There was a small story this month that someone had finished William Manchester’s third volume of his Churchill biography. I read the first two, and was among the thousands, if not millions, who were disappointed that Manchester — one of the giants of 20th-century journalism and biography — could not finish the job.  I’m not sure I could handle a substitute for Manchester. A few years ago, I went on a Manchester kick, reading almost everything he has written. There was one essay that appeared in The New York Times Magazine June 14, 1987 that I think about still.

Manchester was a Marine in the Second World War. He was wounded in the battle for Iwo Jima, returned to combat and almost killed in the furious fighting at Okinawa, among the bloodiest of the war. The piece for the magazine was prompted by a meeting of the Japanese and American soldiers who faced each other on Okinawa. Here are two excerpts from that article.

This was the lede:

“ON OKINAWA TODAY, Flag Day will be observed with an extraordinary ceremony: two groups of elderly men, one Japanese, the other American, will gather for a solemn rite. They could scarcely have less in common.

“Their motives are mirror images; each group honors the memory of men who tried to slay the men honored by those opposite them. But theirs is a common grief. After 42 years the ache is still there. They are really united by death, the one great victor in modern war.”

 

Here is an unforgettable scene:

 

“Once we polled a rifle company, asking each man why he had joined the Marines. A majority cited ‘To the Shores of Tripoli,’ a marshmallow of a movie starring John Payne, Randolph Scott and Maureen O’Hara. Throughout the film the uniform of the day was dress blues; requests for liberty were always granted. The implication was that combat would be a lark, and when you returned, spangled with decorations, a Navy nurse like Maureen O’Hara would be waiting in your sack. It was peacetime again when John Wayne appeared on the silver screen as Sergeant Stryker in ‘Sands of Iwo Jima,’ but that film underscores the point; I went to see it with another ex-Marine, and we were asked to leave the theater because we couldn’t stop laughing.

“After my evacuation from Okinawa, I had the enormous pleasure of seeing Wayne humiliated in person at Aiea Heights Naval Hospital in Hawaii. Only the most gravely wounded, the litter cases, were sent there. The hospital was packed, the halls lined with beds. Between Iwo Jima and Okinawa, the Marine Corps was being bled white.

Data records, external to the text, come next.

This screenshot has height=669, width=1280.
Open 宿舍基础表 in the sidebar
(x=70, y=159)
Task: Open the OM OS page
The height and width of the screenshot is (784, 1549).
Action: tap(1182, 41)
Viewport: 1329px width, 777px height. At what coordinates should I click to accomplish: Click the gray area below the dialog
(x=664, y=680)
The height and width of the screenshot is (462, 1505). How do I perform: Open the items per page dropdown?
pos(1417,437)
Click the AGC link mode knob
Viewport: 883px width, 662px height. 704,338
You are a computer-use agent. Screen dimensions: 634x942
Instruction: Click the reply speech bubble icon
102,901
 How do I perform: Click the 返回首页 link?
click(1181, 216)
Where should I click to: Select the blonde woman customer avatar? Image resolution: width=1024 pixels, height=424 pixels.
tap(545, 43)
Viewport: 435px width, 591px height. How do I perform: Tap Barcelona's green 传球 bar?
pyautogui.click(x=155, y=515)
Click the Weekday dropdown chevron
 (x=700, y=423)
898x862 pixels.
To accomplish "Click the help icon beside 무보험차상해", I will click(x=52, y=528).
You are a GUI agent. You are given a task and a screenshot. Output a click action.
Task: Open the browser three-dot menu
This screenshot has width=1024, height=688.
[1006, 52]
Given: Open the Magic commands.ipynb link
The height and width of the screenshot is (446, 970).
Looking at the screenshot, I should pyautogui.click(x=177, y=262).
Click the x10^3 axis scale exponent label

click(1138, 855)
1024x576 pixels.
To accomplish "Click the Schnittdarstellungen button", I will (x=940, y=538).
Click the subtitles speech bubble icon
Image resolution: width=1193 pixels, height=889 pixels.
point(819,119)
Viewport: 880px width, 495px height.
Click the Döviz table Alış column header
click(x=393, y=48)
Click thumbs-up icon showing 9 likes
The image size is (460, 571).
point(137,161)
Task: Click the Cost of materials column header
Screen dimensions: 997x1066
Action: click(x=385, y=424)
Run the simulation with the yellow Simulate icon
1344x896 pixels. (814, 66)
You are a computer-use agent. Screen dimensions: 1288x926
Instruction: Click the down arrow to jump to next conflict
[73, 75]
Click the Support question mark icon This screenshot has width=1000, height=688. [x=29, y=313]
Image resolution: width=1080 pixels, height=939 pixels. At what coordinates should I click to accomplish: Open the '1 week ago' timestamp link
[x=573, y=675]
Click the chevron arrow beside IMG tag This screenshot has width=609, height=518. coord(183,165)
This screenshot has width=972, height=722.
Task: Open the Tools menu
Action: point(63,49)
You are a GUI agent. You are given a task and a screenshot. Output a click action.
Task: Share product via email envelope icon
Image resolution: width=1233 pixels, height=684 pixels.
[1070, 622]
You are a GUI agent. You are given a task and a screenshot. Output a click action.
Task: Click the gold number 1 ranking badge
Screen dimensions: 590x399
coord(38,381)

“Each evening, Navy corpsmen would carry litters down to the hospital theater so the men could watch a movie. One night they had a surprise for us. Before the film the curtains parted and out stepped John Wayne, wearing a cowboy outfit – 10-gallon hat, bandanna, checkered shirt, two pistols, chaps, boots and spurs. He grinned his aw-shucks grin, passed a hand over his face and said, ‘Hi ya, guys!’ He was greeted by a stony silence. Then somebody booed. Suddenly everyone was booing.

“This man was a symbol of the fake machismo we had come to hate, and we weren’t going to listen to him. He tried and tried to make himself heard, but we drowned him out, and eventually he quit and left. If you liked ‘Sands of Iwo Jima,’ I suggest you be careful. Don’t tell it to the Marines.”